Radio Free America is the debut studio album released by RSO, a duo featuring Bon Jovi ex-guitarist Richie Sambora and Australian guitarist Orianthi. The album was released May 11, 2018.

Recording and production
Orianthi and Sambora recorded the album over two years, mostly in their Los Angeles home. The album was produced by Bob Rock (Mötley Crüe, Metallica, Bon Jovi). Sambora and Orianthi explore a wide variety of genres on the album, including rock, blues, pop, R&B and country. The album gathers together all of the duo's previously-released singles and the 2017 EPs, Rise and Making History, along with more new tracks.

The duo originally released the single "Masterpiece", which premiered on Billboard on September 28, 2017 and in December 2017 they released "Walk With Me" and the holiday single "One Night of Peace".

**PROBLEMS AND TASKS**
• A. Summarize the Radio Free America album text in two sentences.
• B. Resume the Radio Free America album text after its final sentence.
The lines after this point come from a separate source.

**SOURCE DATA**

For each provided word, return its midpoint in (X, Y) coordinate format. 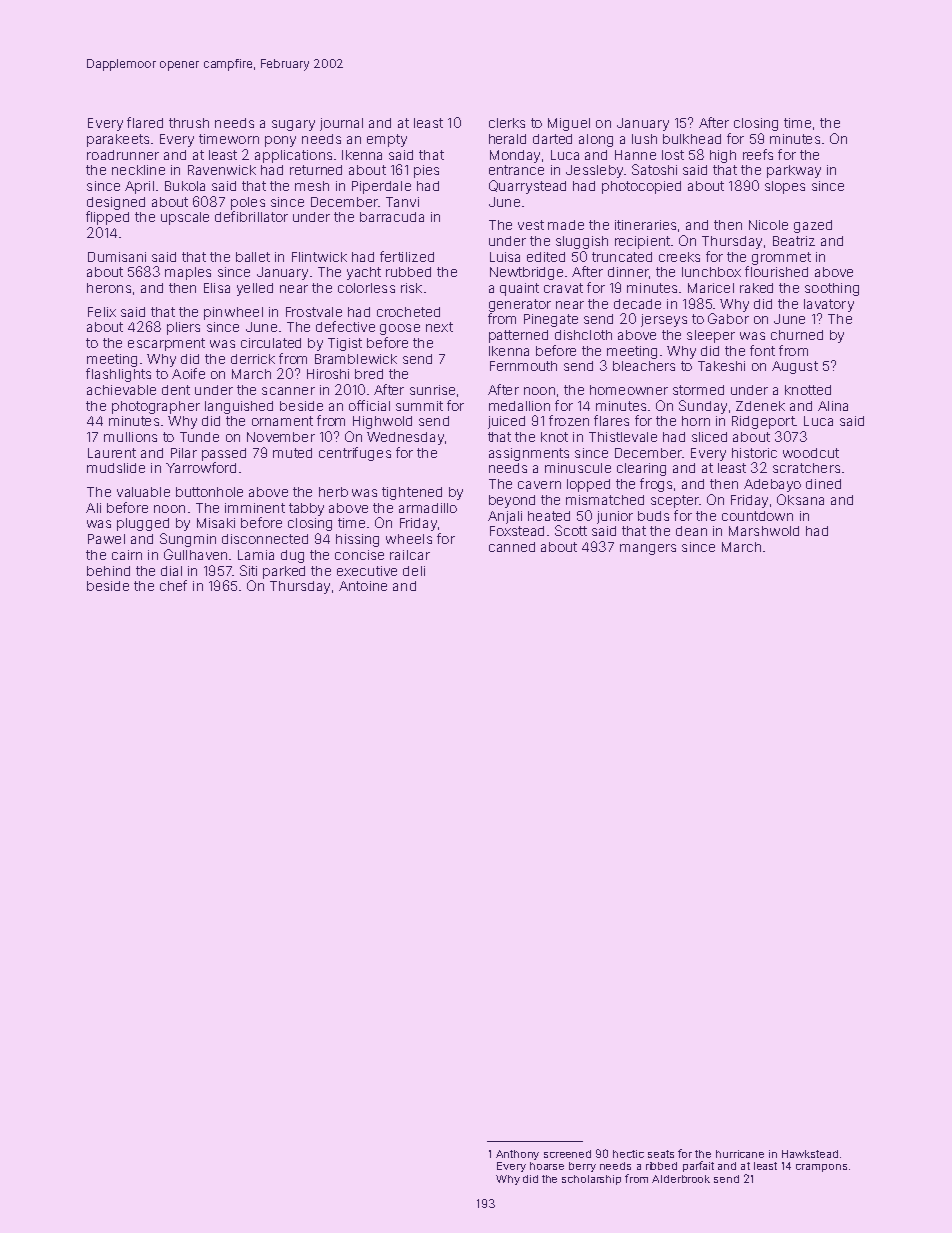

**THE REPLIES**
• A. Radio Free America, released May 11, 2018, is the debut studio album by RSO, the duo of former Bon Jovi guitarist Richie Sambora and Australian guitarist Orianthi. Produced by Bob Rock and recorded over two years mostly in the pair's Los Angeles home, it spans rock, blues, pop, R&B and country and collects the duo's earlier singles and 2017 EPs along with new tracks.

• B.
In February 2018, Sambora and Orianthi released dual singles for Valentine's Day putting their own spin on the Sonny & Cher song "I Got You Babe", and they also debuted a brand new RSO original "Forever All the Way".

Track listing

Personnel
 Richie Sambora – lead vocals, electric and acoustic guitars, talkbox, bass, keyboards, percussion
 Orianthi – lead vocals, background vocals, electric and acoustic guitars, bass (track 3), production (track 14)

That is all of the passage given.